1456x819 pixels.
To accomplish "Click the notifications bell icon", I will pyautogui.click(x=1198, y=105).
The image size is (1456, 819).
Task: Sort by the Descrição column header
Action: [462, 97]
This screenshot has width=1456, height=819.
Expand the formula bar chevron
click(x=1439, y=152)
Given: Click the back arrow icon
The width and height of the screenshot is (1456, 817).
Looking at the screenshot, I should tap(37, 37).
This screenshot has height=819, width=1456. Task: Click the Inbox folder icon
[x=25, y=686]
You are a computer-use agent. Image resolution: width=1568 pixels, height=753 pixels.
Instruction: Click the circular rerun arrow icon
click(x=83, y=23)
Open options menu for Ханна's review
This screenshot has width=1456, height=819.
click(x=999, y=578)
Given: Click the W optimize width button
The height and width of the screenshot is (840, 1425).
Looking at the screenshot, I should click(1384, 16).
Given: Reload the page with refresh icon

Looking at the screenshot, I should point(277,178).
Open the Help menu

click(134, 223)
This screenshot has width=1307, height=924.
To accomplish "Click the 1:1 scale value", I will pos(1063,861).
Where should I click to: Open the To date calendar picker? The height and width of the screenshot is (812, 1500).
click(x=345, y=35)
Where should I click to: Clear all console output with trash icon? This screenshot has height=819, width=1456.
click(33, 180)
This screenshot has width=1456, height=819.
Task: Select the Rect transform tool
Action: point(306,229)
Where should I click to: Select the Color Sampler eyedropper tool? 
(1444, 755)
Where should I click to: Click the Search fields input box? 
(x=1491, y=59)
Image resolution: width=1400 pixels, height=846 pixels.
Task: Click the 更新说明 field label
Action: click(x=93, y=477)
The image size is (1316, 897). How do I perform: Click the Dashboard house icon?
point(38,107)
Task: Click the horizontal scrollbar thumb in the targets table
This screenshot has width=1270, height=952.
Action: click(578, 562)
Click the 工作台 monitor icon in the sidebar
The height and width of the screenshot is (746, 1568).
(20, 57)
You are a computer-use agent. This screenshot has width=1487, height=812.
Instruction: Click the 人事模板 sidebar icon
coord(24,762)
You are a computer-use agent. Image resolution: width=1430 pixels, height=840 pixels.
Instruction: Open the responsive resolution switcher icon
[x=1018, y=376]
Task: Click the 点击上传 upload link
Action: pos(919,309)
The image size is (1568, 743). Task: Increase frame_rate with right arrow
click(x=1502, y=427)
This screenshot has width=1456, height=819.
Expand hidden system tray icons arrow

◆ Work item
Exact copy required. Repeat the material above in full.

◆ Completed task
1456x819 pixels.
To accomplish "Click the notifications bell icon", I will pyautogui.click(x=1198, y=105).
The image size is (1456, 819).
Task: Sort by the Descrição column header
Action: [462, 97]
This screenshot has width=1456, height=819.
Expand the formula bar chevron
click(x=1439, y=152)
Given: Click the back arrow icon
The width and height of the screenshot is (1456, 817).
Looking at the screenshot, I should tap(37, 37).
This screenshot has height=819, width=1456. Task: Click the Inbox folder icon
[x=25, y=686]
You are a computer-use agent. Image resolution: width=1568 pixels, height=753 pixels.
Instruction: Click the circular rerun arrow icon
click(x=83, y=23)
Open options menu for Ханна's review
This screenshot has width=1456, height=819.
click(x=999, y=578)
Given: Click the W optimize width button
The height and width of the screenshot is (840, 1425).
Looking at the screenshot, I should click(1384, 16).
Given: Reload the page with refresh icon

Looking at the screenshot, I should point(277,178).
Open the Help menu

click(134, 223)
This screenshot has width=1307, height=924.
To accomplish "Click the 1:1 scale value", I will pos(1063,861).
Where should I click to: Open the To date calendar picker? The height and width of the screenshot is (812, 1500).
click(x=345, y=35)
Where should I click to: Clear all console output with trash icon? This screenshot has height=819, width=1456.
click(33, 180)
This screenshot has width=1456, height=819.
Task: Select the Rect transform tool
Action: point(306,229)
Where should I click to: Select the Color Sampler eyedropper tool? 
(1444, 755)
Where should I click to: Click the Search fields input box? 
(x=1491, y=59)
Image resolution: width=1400 pixels, height=846 pixels.
Task: Click the 更新说明 field label
Action: click(x=93, y=477)
The image size is (1316, 897). How do I perform: Click the Dashboard house icon?
point(38,107)
Task: Click the horizontal scrollbar thumb in the targets table
This screenshot has width=1270, height=952.
Action: click(578, 562)
Click the 工作台 monitor icon in the sidebar
The height and width of the screenshot is (746, 1568).
(20, 57)
You are a computer-use agent. This screenshot has width=1487, height=812.
Instruction: Click the 人事模板 sidebar icon
coord(24,762)
You are a computer-use agent. Image resolution: width=1430 pixels, height=840 pixels.
Instruction: Open the responsive resolution switcher icon
[x=1018, y=376]
Task: Click the 点击上传 upload link
Action: pos(919,309)
The image size is (1568, 743). Task: Increase frame_rate with right arrow
click(x=1502, y=427)
This screenshot has width=1456, height=819.
Expand hidden system tray icons arrow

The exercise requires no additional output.